Since her Generator talk, she says STEAMLabs has gotten more interest than ever from volunteers across all sectors. Some are new to the maker movement, but they still see its value and want to help. That’s something Marianne is absolutely thrilled about.
“There’s so much interest and so much need in having makerspaces,” she says. “We want to encourage it as much as possible.”
Exploring ROM and beyond
Every day at her new job at the ROM, Marianne draws on her experience and philosophy with STEAMLabs, as well as her lifetime of exploration. She may not have always been certain of her exact destination, but she knows now that she’s exactly where she wants to be.
“Having this opportunity at the ROM that marries an understanding of research and how it’s connected with public engagement and science communication—it’s the perfect combination,” she says. “I’m really excited about where this is going to go. I think multidisciplinary engagement is going to be really interesting, and I’m looking forward to incorporating engagement philosophies of interest-led, open-ended experiences—not just for kids, but for people in general.”

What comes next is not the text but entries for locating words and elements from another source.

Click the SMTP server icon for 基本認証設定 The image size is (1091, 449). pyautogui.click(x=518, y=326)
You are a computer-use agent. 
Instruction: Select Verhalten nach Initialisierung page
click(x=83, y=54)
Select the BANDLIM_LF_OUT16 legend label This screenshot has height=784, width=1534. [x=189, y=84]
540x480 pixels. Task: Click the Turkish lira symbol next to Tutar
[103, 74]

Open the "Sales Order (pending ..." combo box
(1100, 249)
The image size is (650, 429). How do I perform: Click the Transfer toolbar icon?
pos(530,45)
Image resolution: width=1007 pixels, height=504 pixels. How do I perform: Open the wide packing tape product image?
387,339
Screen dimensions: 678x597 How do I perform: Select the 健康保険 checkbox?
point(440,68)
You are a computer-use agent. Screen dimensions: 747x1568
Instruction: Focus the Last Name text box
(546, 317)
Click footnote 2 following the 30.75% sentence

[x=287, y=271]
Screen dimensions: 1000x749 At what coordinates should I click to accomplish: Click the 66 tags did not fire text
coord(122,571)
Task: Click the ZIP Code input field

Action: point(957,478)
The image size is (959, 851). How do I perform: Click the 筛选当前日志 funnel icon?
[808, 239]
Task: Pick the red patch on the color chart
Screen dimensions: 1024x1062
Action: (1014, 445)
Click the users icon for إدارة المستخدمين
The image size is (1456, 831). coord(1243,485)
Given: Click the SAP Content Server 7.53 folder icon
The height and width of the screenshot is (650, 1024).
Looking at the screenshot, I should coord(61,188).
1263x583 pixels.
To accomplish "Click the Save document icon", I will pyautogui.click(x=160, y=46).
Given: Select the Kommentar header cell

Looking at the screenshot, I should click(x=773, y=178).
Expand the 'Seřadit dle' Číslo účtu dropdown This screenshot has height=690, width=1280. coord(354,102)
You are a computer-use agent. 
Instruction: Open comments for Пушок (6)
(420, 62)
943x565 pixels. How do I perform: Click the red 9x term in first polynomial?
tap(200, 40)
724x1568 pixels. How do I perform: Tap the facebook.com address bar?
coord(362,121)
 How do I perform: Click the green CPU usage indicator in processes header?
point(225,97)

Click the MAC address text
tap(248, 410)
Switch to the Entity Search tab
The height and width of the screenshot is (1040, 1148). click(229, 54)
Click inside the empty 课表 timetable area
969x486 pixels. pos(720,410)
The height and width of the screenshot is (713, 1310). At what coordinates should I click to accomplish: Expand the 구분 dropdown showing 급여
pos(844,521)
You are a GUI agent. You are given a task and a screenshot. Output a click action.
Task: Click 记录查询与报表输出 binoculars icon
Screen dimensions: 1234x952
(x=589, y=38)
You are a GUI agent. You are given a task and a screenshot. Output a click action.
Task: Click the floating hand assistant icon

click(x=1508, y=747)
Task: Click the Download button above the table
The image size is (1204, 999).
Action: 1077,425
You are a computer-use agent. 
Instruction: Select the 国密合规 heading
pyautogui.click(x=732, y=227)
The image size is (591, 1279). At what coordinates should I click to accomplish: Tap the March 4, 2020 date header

So, while raising a family with Andy, finishing up her PhD (she defends this December), and of course helping promote learning and discovery at STEAMLabs, Marianne will make the most of her position at the ROM to encourage science and exploration among people of all ages. “I love working with these centres (at the ROM) because, for me, these are gateway topics,” she says. “Earth and space, fossils, the evolution of life on earth, evolution of the solar system… They’re extraordinary topics to explore.
“I find it fascinating because it does speak to these deep-rooted questions that humankind naturally asks, like: ‘Where did we come from? How did we get here?’ Working on that timescale, there’s a constant sense of awe.”